Off-The-Shelf Hacker: Showtime with a Linux Wearable

I’m feverishly prepping my steampunk conference badge (v5) for an upcoming tech talk at OSCON in July. My presentation covers badge build details, the various features and my thought processes surrounding the design. I’ll wear it as I walk around the conference, running a short “Dr. Torq” promo video, before the presentation.
A dramatic opening is a time-honored way of starting a session talk, particularly when it involves hardware. Making it memorable is important for a positive audience experience.
Go Huge or Go Home
The plan I came up with is to stand at the back of the room, dressed in my steampunk top hat, tweed jacket and paisley tie and greet attendees as they file in for the talk. At show time, I’ll walk to the front of the room, remove the badge, still running the video, from around my neck and plug it into the projector. After a quick reboot and a few inspirational words, we’ll launch into my show.
Do you think anybody will notice that the LibreOffice slides are running on the badge that I was just wearing?
Experience shows that there are lots of things that might go wrong, causing me to fumble around with the badge and hold up the whole operation. Not a positive way to captivate the audience.
I decided to use a little automation magic, morphing from badge to desktop mode, to head off erupting into a huge presentational fireball. You have to love Linux on a wearable.

Tasks to carry out:
(1) List the pieces of clothing the writer of the article on the Linux wearable badge plans to wear while greeting attendees.
(2) Please carry on the article about the Linux wearable badge from its last sentence.
The lines that come after this article can be left aside.

Supplied records:
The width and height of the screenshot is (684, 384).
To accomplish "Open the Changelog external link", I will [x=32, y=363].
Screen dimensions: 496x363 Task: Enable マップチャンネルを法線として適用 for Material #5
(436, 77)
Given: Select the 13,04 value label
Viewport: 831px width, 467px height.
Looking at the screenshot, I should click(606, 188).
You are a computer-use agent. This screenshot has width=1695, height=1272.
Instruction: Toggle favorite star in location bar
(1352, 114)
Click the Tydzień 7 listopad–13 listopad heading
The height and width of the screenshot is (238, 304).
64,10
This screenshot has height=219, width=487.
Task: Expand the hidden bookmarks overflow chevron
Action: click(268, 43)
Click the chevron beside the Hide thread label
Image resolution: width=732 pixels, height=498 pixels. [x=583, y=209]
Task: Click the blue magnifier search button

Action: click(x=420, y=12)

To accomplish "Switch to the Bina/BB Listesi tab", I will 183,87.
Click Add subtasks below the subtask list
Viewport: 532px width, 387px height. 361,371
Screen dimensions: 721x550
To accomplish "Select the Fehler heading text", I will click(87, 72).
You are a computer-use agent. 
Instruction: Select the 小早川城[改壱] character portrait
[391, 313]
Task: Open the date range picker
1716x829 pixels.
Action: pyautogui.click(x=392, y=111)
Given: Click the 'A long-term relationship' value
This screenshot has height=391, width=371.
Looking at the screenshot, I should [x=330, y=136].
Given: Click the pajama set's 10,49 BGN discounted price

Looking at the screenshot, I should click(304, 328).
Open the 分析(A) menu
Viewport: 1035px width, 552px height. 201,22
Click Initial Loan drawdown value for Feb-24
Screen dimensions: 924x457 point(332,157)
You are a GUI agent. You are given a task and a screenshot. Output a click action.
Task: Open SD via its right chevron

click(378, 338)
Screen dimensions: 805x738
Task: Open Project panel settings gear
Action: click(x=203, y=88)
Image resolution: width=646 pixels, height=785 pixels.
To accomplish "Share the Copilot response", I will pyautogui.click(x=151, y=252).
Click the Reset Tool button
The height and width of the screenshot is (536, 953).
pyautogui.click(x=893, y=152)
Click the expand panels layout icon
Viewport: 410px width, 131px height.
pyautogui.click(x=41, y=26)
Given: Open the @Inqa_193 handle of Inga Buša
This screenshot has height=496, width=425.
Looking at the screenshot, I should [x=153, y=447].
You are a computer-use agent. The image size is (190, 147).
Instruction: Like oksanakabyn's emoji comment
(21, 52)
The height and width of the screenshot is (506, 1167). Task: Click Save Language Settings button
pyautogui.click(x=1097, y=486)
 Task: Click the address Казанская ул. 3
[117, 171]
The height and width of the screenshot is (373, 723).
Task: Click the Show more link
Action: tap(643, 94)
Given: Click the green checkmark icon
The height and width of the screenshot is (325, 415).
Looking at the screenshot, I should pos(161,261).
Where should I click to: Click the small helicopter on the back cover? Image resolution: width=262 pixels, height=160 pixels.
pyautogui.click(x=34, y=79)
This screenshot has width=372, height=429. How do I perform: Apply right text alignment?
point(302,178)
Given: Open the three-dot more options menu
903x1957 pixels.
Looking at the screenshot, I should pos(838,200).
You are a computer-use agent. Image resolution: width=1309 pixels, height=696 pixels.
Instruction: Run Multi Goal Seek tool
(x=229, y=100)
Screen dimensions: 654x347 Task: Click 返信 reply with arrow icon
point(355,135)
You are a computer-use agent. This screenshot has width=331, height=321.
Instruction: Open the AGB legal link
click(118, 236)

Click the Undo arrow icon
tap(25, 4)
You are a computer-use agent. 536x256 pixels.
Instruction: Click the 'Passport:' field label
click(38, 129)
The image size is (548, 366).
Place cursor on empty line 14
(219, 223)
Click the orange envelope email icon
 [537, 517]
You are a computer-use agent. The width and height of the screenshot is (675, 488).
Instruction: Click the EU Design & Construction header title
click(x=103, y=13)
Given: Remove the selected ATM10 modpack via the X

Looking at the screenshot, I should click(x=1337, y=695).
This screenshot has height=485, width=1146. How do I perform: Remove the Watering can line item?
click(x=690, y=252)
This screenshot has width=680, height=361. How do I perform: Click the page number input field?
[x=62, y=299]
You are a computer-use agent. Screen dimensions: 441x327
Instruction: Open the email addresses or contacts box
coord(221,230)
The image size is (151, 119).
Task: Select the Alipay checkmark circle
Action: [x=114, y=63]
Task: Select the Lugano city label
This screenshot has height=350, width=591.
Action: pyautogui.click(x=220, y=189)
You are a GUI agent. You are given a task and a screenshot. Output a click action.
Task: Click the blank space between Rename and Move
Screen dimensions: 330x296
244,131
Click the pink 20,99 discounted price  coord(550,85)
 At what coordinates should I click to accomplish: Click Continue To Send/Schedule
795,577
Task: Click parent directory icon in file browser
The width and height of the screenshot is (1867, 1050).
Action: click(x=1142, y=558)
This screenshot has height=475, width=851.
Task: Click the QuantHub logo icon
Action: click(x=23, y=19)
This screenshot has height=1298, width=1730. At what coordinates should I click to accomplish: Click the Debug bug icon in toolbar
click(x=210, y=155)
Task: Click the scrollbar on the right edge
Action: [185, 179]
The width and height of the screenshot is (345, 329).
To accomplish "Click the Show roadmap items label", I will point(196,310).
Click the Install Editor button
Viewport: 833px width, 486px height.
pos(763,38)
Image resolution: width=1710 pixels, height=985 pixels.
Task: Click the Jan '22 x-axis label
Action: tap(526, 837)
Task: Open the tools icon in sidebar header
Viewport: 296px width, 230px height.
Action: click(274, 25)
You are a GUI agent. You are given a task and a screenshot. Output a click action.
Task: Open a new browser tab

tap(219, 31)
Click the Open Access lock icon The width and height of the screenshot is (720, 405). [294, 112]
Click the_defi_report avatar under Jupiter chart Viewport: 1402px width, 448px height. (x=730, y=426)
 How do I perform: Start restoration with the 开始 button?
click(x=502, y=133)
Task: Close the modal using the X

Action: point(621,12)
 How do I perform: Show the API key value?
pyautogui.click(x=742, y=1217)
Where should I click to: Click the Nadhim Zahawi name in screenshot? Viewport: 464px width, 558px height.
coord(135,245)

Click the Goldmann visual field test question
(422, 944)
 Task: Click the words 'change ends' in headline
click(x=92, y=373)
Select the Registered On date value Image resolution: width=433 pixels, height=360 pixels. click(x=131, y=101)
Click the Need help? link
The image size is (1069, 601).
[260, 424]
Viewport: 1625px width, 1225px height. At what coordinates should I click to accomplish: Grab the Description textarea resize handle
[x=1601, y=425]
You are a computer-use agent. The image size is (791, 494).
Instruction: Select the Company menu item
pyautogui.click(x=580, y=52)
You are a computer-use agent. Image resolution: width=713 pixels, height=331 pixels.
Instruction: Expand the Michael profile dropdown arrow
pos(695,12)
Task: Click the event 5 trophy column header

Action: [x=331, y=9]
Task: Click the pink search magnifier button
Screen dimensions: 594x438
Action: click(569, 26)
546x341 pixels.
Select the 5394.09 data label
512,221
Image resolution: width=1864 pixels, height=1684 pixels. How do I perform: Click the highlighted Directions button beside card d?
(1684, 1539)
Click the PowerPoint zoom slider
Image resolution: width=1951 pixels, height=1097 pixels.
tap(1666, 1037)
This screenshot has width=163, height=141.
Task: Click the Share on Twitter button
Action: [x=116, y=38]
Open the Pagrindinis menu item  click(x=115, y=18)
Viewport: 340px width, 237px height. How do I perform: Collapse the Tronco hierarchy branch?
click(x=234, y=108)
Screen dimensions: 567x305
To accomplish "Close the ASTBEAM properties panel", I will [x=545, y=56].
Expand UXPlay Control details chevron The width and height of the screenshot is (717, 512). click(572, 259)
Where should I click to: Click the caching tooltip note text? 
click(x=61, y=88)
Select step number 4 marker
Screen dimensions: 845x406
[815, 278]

Answers to each task:
(1) A steampunk top hat, a tweed jacket, and a paisley tie.

(2)
Flip Between LCD and HDMI
The badge has a Raspberry Pi 2, a 3.5-inch color LCD touchscreen, some sensors and a steampunk-themed chassis and nameplate. You can plug a big screen or projector into the HDMI connector.
The most reliable way I’ve found to flip back and forth between the 3.5″ display and the HDMI port on a Raspberry Pi is to move a configuration file between directories and reboot.
For a long time, I used two small command-line scripts for the job. While looking at either the LCD or an HDMI attached monitor, I’d type in the appropriate command using the wireless keyboard and the badge would restart in the proper mode. It worked by copying the framebuffer config file (for the LCD) into and out of the /etc/X11 directory, then rebooting. Config file in the X11 directory for the LCD, no config file in the X11 directory for HDMI.
Here’s the code lcd.sh code.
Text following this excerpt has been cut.